Sensex, Nifty fall sharply today, July 10: Benchmark index Sensex plunged 1.13 per cent or 915.18 points, to hit an intraday low of 79,435.76 levels on Wednesday, July 10, 2024.
Concurrently, the NSE Nifty50 fell 1.19 per cent or 291 points, reaching a low of 24,141.80 levels.
The BSE Sensex ended at 79,925, down 427 points or 0.53 per cent. The Nifty50 closed at 24,324, down 109 points or 0.45 per cent.
Meanwhile, the broader markets also saw major declines, with Nifty SmallCap and MidCap indices falling 2.85 per cent and 2.36 per cent respectively, in the intraday trade. These indices closed up to 0.7 per cent lower.
According to Vinod Nair, head of research at Geojit Financial Services, the Indian stock market experienced profit booking ahead of the upcoming earnings season.
"The expectations are muted given moderation in sales growth due to slowdown in the world economy and consolidation in margins driven by high inflation. Additionally, the market is under temporary risk towards high budget expectations, which appears well factored in the last one month's rally," he said.
Going ahead, Ajit Mishra – SVP, Research, Religare Broking, suggests investors refrain from aggressive long positions in the index for now and wait for further clarity.
"Additionally, we have started seeing erratic swings across the board, which are likely to intensify with the start of the earnings season. Traders should prefer a hedged approach and closely monitor their position sizes," he advised,
Here are the top reasons why Sensex, Nifty fell on Wednesday, July 10:
Profit booking in large-caps; M&M in focus
The sudden downturn in the markets, according to analysts, was a long-due profit booking. Deepak Jasani, head of retail research at HDFC Securities noted that markets are seeing time-wise correction. "Profit booking was expected given the numerous opportunities where investors could have capitalised on gains," he said.
Among individual stocks, M&M was the top contributor towards today's fall in the Sensex and Nifty indices.

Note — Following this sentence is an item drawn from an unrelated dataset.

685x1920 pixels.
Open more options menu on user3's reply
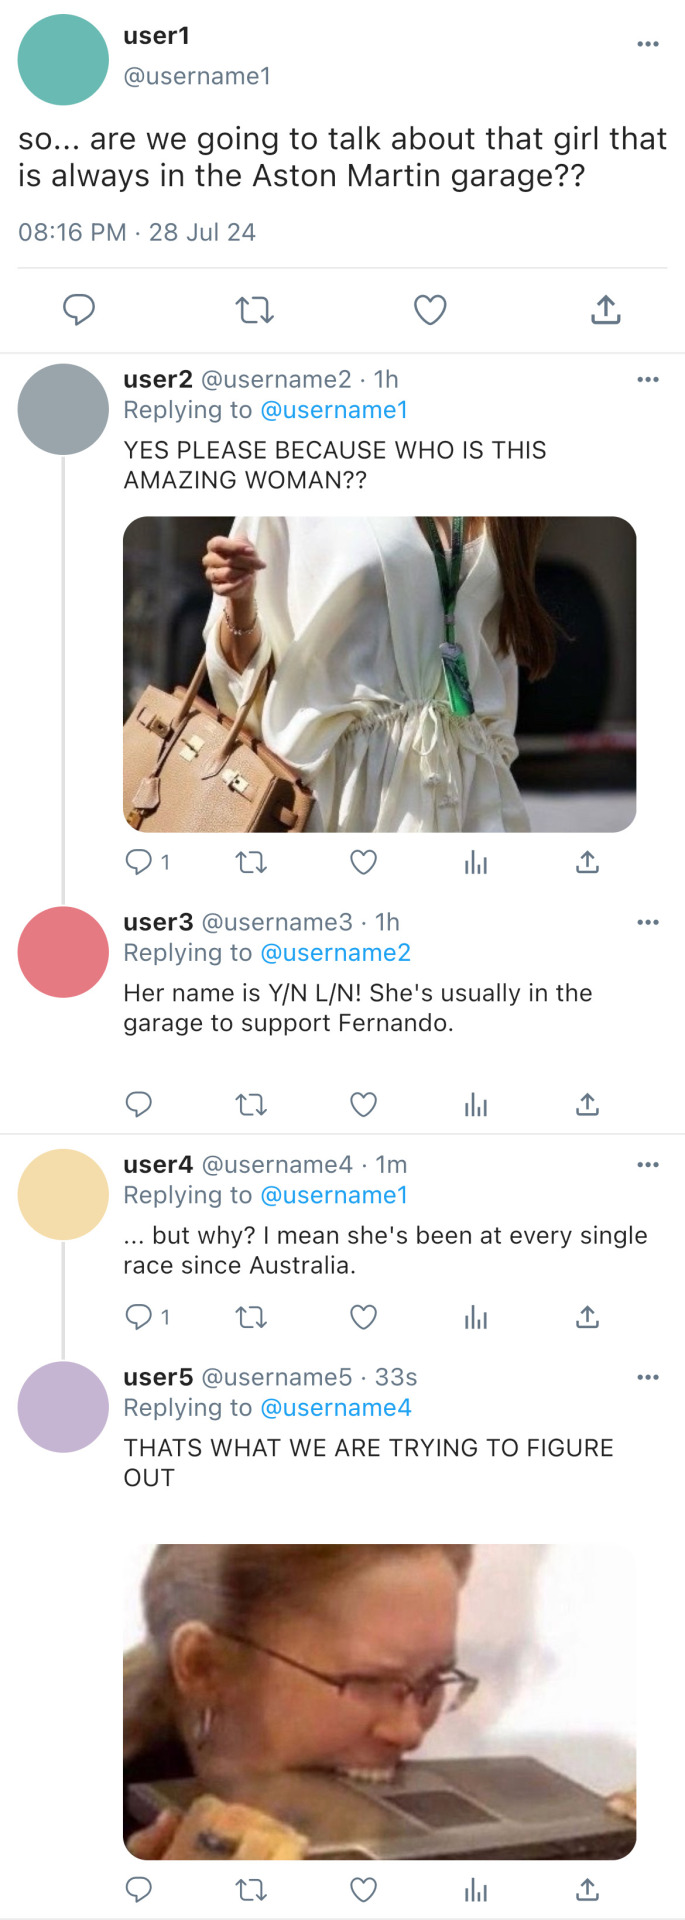click(648, 922)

M&M stock slipped 7.31 per cent in the intraday deals to hit a low of Rs 2,711.75 per share. It accounted for over 30 per cent in the BSSE benchmark's 427-point decline.
According to analysts, the decision by M&M and Tata Motors to slash prices of some of their products has not gone down well with investors.

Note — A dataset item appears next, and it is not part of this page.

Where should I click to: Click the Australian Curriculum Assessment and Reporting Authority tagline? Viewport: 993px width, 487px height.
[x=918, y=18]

Meanwhile, other large-cap losers included Tata Steel, TCS, SBI, HCL Tech, JSW Steel, Tata Motors, Infosys, Kotak Bank, ITC, and IndusInd Bank.
Valuation concerns in mid, small-caps
Commenting on the broader market slump, G Chokkalingam, founder of Equinomics Research pointed out that historically, corrections in SmallCaps occur approximately every two years, but the current bull run in small caps had surprised many investors. Some stocks were trading at exceedingly high PE multiples of 4200x, raising concerns about valuations.

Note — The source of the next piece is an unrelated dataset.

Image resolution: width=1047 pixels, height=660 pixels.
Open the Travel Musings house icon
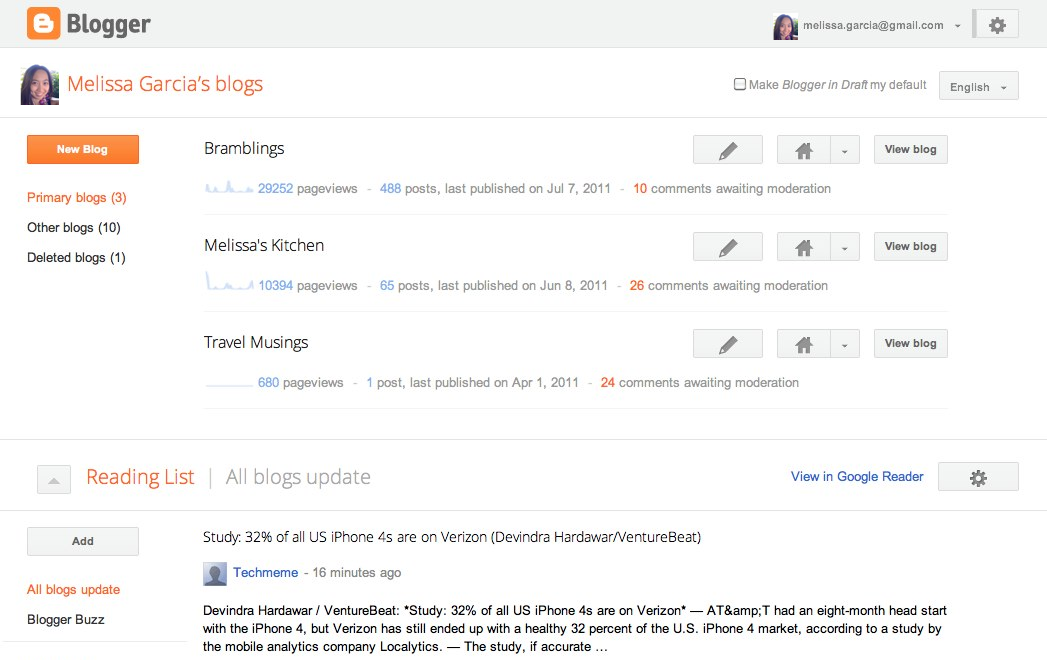click(x=803, y=344)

Today's market drop, he suggested, was largely driven by profit booking as the returns from Small and Midcap segments had been remarkably high, compelling investors to secure profits.
Nervousness ahead of Budget 2024
Chokalingam also highlighted another factor possibly influencing the market downturn: anticipation surrounding the Budget announcement. Historically, markets have tended to correct before and after Budget announcements, adding to the volatility observed today.
Bank stocks under pressure
That apart, banks were also under pressure, which may have contributed to the fall. This comes after the Reserve Bank of India (RBI) raised an alarm over certain banks having ‘lakhs’ of accounts used for fraudulent transactions and evergreening of loans during an interaction with chief financial officers and auditors of banks and financial institutions on Tuesday.
“One area that has come into sharper focus in the last couple of years is the control and management of internal accounts. We found certain banks having lakhs of such accounts with apparently no valid reason,” RBI deputy governor Swaminathan J said in his address to the lenders.